Task directions: Wherever a line holds the word "named", copy that line from the data.

BEGIN Data extract

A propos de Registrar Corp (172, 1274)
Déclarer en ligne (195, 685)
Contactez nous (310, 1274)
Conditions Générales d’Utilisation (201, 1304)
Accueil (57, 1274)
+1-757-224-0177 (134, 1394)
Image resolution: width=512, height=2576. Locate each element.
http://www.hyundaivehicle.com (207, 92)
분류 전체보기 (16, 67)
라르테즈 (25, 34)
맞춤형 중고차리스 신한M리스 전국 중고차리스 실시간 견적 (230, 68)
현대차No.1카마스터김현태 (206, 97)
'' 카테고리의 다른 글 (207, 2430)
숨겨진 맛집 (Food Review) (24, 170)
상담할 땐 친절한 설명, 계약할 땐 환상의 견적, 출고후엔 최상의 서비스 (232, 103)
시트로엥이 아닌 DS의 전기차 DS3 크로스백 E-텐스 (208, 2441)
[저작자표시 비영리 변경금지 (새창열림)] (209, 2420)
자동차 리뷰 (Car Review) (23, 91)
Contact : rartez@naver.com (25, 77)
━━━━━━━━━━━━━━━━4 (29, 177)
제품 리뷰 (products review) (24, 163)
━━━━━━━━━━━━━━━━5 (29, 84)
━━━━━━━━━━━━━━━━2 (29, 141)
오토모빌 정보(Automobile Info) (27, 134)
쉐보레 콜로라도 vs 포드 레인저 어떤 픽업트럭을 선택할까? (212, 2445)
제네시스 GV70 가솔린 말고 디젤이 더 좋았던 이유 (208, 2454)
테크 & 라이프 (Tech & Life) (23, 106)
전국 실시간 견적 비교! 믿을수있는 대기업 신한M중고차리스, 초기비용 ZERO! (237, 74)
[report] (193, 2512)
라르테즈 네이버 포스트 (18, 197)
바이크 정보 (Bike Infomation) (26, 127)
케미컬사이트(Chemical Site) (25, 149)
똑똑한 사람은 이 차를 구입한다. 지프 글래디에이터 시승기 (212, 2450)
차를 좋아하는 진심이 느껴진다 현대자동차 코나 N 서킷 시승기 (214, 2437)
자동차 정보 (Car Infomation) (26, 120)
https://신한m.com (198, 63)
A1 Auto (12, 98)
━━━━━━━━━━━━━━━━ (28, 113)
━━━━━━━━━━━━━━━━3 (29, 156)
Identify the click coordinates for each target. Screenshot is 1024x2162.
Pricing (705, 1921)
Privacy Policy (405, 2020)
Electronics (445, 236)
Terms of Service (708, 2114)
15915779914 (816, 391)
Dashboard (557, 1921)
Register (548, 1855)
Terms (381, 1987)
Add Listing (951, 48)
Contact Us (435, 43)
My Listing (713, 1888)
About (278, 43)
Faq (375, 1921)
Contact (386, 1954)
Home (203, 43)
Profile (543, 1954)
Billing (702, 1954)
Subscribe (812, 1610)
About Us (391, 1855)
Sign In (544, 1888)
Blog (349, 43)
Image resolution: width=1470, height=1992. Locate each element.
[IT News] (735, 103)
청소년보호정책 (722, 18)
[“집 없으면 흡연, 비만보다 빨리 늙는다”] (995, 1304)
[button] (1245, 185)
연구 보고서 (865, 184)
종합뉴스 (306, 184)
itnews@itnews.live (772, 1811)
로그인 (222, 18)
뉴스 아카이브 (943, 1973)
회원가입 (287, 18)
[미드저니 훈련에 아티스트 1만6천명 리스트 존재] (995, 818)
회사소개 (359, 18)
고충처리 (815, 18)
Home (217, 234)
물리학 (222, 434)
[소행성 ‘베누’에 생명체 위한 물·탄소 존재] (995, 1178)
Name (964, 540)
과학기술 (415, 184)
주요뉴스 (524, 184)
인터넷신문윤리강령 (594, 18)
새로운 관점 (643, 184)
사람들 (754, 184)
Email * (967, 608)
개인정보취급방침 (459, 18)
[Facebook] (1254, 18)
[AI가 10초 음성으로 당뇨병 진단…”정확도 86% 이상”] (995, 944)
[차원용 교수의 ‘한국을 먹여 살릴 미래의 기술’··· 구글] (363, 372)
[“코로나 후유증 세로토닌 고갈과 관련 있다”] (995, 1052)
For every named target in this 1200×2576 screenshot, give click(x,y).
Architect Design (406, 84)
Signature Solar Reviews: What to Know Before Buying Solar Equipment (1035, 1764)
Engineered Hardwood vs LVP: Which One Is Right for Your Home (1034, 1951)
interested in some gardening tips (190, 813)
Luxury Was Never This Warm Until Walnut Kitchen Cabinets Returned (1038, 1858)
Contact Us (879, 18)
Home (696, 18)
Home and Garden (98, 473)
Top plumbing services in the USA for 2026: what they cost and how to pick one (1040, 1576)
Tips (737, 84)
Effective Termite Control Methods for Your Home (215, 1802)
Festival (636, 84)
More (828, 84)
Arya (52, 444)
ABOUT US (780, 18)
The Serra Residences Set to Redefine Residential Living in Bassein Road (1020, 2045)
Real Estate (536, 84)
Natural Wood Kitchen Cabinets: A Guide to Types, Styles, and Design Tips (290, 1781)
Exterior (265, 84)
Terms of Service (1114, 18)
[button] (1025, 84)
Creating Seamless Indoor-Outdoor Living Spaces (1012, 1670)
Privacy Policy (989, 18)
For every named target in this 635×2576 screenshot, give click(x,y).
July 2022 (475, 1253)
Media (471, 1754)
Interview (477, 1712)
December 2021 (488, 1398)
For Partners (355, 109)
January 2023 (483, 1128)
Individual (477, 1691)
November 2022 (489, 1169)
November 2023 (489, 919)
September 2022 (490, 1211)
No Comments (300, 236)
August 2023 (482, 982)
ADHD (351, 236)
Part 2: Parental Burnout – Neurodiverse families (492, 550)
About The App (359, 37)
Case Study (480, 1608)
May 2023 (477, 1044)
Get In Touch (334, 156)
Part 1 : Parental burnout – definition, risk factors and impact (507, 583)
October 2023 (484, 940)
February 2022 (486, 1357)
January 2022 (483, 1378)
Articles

END Data extract

Solved exercise:
For every named target in this 1200×2576 screenshot, give click(x,y).
For every named target in this 635×2576 screenshot, give click(x,y).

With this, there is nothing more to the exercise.